Assignment —
Repeat the data below word for word.

Records to process —
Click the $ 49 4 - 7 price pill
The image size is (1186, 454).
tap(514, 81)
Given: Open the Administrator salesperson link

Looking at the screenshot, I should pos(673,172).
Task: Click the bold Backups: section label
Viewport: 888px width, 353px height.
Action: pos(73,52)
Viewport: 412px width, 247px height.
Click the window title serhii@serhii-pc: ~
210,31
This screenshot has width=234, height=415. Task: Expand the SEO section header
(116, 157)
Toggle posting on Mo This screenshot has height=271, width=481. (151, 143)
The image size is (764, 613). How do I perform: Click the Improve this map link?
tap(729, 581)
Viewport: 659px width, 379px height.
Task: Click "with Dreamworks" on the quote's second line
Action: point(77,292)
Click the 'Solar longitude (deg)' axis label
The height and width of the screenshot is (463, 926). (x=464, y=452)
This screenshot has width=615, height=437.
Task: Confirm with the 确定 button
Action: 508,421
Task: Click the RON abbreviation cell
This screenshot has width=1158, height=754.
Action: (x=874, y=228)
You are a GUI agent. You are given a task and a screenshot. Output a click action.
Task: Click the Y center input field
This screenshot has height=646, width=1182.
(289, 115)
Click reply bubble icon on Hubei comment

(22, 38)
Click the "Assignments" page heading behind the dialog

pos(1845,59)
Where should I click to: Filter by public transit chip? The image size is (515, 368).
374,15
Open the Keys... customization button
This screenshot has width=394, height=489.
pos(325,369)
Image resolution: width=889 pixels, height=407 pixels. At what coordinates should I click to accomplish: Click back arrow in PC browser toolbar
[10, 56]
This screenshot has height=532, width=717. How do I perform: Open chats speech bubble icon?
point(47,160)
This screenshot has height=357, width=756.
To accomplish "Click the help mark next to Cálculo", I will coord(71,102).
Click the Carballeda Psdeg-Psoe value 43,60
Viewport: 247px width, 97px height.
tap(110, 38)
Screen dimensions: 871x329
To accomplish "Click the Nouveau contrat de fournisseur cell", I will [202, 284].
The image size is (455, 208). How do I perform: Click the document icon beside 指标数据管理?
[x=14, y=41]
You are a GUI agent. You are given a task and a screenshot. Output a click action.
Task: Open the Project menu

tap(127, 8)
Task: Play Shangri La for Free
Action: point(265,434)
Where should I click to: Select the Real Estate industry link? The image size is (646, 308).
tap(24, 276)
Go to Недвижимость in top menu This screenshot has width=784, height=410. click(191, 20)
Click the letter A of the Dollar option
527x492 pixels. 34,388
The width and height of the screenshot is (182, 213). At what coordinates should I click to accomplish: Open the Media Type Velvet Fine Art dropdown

Solution —
Click the $ 49 4 - 7 price pill
The image size is (1186, 454).
tap(514, 81)
Given: Open the Administrator salesperson link

Looking at the screenshot, I should pos(673,172).
Task: Click the bold Backups: section label
Viewport: 888px width, 353px height.
Action: pos(73,52)
Viewport: 412px width, 247px height.
Click the window title serhii@serhii-pc: ~
210,31
This screenshot has width=234, height=415. Task: Expand the SEO section header
(116, 157)
Toggle posting on Mo This screenshot has height=271, width=481. (151, 143)
The image size is (764, 613). How do I perform: Click the Improve this map link?
tap(729, 581)
Viewport: 659px width, 379px height.
Task: Click "with Dreamworks" on the quote's second line
Action: point(77,292)
Click the 'Solar longitude (deg)' axis label
The height and width of the screenshot is (463, 926). (x=464, y=452)
This screenshot has width=615, height=437.
Task: Confirm with the 确定 button
Action: 508,421
Task: Click the RON abbreviation cell
This screenshot has width=1158, height=754.
Action: (x=874, y=228)
You are a GUI agent. You are given a task and a screenshot. Output a click action.
Task: Click the Y center input field
This screenshot has height=646, width=1182.
(289, 115)
Click reply bubble icon on Hubei comment

(22, 38)
Click the "Assignments" page heading behind the dialog

pos(1845,59)
Where should I click to: Filter by public transit chip? The image size is (515, 368).
374,15
Open the Keys... customization button
This screenshot has width=394, height=489.
pos(325,369)
Image resolution: width=889 pixels, height=407 pixels. At what coordinates should I click to accomplish: Click back arrow in PC browser toolbar
[10, 56]
This screenshot has height=532, width=717. How do I perform: Open chats speech bubble icon?
point(47,160)
This screenshot has height=357, width=756.
To accomplish "Click the help mark next to Cálculo", I will coord(71,102).
Click the Carballeda Psdeg-Psoe value 43,60
Viewport: 247px width, 97px height.
tap(110, 38)
Screen dimensions: 871x329
To accomplish "Click the Nouveau contrat de fournisseur cell", I will [202, 284].
The image size is (455, 208). How do I perform: Click the document icon beside 指标数据管理?
[x=14, y=41]
You are a GUI agent. You are given a task and a screenshot. Output a click action.
Task: Open the Project menu

tap(127, 8)
Task: Play Shangri La for Free
Action: point(265,434)
Where should I click to: Select the Real Estate industry link? The image size is (646, 308).
tap(24, 276)
Go to Недвижимость in top menu This screenshot has width=784, height=410. click(191, 20)
Click the letter A of the Dollar option
527x492 pixels. 34,388
The width and height of the screenshot is (182, 213). At what coordinates should I click to accomplish: Open the Media Type Velvet Fine Art dropdown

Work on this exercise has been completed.